> Try it:
Your answer should be exactly the lines from the one that contains "Viewport: 1397px width, 868px" through the final line of the entries below, and nothing else.

Top of Material provided

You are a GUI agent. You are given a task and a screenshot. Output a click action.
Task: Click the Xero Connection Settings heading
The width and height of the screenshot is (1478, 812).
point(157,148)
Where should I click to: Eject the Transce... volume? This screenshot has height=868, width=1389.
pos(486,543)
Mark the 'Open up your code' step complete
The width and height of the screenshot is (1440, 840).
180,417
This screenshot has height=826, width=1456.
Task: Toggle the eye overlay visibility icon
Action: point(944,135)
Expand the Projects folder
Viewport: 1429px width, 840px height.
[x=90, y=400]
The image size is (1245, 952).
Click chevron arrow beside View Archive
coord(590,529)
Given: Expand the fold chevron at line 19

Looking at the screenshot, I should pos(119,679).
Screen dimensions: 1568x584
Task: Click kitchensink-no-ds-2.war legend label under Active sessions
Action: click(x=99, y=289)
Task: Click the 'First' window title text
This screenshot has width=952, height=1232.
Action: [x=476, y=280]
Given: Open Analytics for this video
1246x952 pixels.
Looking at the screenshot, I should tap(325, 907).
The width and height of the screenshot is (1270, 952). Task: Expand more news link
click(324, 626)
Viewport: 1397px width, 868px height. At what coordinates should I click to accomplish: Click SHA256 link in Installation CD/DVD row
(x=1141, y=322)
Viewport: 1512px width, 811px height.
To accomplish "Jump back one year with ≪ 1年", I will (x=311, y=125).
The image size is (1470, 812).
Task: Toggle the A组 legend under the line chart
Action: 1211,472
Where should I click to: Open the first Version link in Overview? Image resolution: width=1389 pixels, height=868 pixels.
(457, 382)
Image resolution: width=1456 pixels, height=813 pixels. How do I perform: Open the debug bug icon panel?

Bottom of Material provided

> Expected answer:
Viewport: 1397px width, 868px height. At what coordinates should I click to accomplish: Click SHA256 link in Installation CD/DVD row
(x=1141, y=322)
Viewport: 1512px width, 811px height.
To accomplish "Jump back one year with ≪ 1年", I will (x=311, y=125).
The image size is (1470, 812).
Task: Toggle the A组 legend under the line chart
Action: 1211,472
Where should I click to: Open the first Version link in Overview? Image resolution: width=1389 pixels, height=868 pixels.
(457, 382)
Image resolution: width=1456 pixels, height=813 pixels. How do I perform: Open the debug bug icon panel?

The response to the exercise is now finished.